Dataset records:
—————

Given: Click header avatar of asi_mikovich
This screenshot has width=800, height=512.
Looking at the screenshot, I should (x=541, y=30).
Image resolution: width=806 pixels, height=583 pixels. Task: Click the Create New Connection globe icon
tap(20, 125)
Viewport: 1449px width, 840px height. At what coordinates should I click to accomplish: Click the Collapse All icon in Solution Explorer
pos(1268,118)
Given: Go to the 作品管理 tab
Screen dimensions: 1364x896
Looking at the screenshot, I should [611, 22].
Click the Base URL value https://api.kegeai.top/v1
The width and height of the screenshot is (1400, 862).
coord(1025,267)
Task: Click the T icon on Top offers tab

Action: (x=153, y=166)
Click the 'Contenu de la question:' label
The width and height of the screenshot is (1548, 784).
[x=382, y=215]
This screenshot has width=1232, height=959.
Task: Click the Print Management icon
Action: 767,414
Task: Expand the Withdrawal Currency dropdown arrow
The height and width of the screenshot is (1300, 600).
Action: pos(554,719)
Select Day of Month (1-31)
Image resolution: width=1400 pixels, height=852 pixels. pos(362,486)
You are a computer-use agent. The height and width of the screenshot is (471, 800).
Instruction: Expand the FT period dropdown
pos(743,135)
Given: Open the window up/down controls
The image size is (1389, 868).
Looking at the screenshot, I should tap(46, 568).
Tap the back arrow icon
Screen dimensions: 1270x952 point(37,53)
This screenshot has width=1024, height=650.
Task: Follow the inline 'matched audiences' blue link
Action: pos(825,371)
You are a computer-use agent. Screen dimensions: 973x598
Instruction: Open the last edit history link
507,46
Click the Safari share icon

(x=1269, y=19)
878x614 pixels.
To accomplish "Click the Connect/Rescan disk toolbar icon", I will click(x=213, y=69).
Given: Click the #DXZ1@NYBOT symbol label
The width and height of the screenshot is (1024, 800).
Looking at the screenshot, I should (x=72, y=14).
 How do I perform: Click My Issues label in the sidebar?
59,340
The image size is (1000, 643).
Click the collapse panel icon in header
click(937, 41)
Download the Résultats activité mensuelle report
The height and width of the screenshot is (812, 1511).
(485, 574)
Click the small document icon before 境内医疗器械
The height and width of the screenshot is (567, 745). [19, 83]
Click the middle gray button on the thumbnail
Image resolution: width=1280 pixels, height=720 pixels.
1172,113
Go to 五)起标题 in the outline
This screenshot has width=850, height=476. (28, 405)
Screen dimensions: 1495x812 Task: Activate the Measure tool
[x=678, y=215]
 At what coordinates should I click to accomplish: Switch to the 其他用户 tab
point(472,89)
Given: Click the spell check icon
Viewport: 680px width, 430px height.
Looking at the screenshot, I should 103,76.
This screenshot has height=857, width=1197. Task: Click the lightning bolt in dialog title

—————

Task brief: Transcribe the listing in full, line by line.

Solution to this exercise:
Given: Click header avatar of asi_mikovich
This screenshot has width=800, height=512.
Looking at the screenshot, I should (x=541, y=30).
Image resolution: width=806 pixels, height=583 pixels. Task: Click the Create New Connection globe icon
tap(20, 125)
Viewport: 1449px width, 840px height. At what coordinates should I click to accomplish: Click the Collapse All icon in Solution Explorer
pos(1268,118)
Given: Go to the 作品管理 tab
Screen dimensions: 1364x896
Looking at the screenshot, I should [611, 22].
Click the Base URL value https://api.kegeai.top/v1
The width and height of the screenshot is (1400, 862).
coord(1025,267)
Task: Click the T icon on Top offers tab

Action: (x=153, y=166)
Click the 'Contenu de la question:' label
The width and height of the screenshot is (1548, 784).
[x=382, y=215]
This screenshot has width=1232, height=959.
Task: Click the Print Management icon
Action: 767,414
Task: Expand the Withdrawal Currency dropdown arrow
The height and width of the screenshot is (1300, 600).
Action: pos(554,719)
Select Day of Month (1-31)
Image resolution: width=1400 pixels, height=852 pixels. pos(362,486)
You are a computer-use agent. The height and width of the screenshot is (471, 800).
Instruction: Expand the FT period dropdown
pos(743,135)
Given: Open the window up/down controls
The image size is (1389, 868).
Looking at the screenshot, I should tap(46, 568).
Tap the back arrow icon
Screen dimensions: 1270x952 point(37,53)
This screenshot has width=1024, height=650.
Task: Follow the inline 'matched audiences' blue link
Action: pos(825,371)
You are a computer-use agent. Screen dimensions: 973x598
Instruction: Open the last edit history link
507,46
Click the Safari share icon

(x=1269, y=19)
878x614 pixels.
To accomplish "Click the Connect/Rescan disk toolbar icon", I will click(x=213, y=69).
Given: Click the #DXZ1@NYBOT symbol label
The width and height of the screenshot is (1024, 800).
Looking at the screenshot, I should (x=72, y=14).
 How do I perform: Click My Issues label in the sidebar?
59,340
The image size is (1000, 643).
Click the collapse panel icon in header
click(937, 41)
Download the Résultats activité mensuelle report
The height and width of the screenshot is (812, 1511).
(485, 574)
Click the small document icon before 境内医疗器械
The height and width of the screenshot is (567, 745). [19, 83]
Click the middle gray button on the thumbnail
Image resolution: width=1280 pixels, height=720 pixels.
1172,113
Go to 五)起标题 in the outline
This screenshot has width=850, height=476. (28, 405)
Screen dimensions: 1495x812 Task: Activate the Measure tool
[x=678, y=215]
 At what coordinates should I click to accomplish: Switch to the 其他用户 tab
point(472,89)
Given: Click the spell check icon
Viewport: 680px width, 430px height.
Looking at the screenshot, I should 103,76.
This screenshot has height=857, width=1197. Task: Click the lightning bolt in dialog title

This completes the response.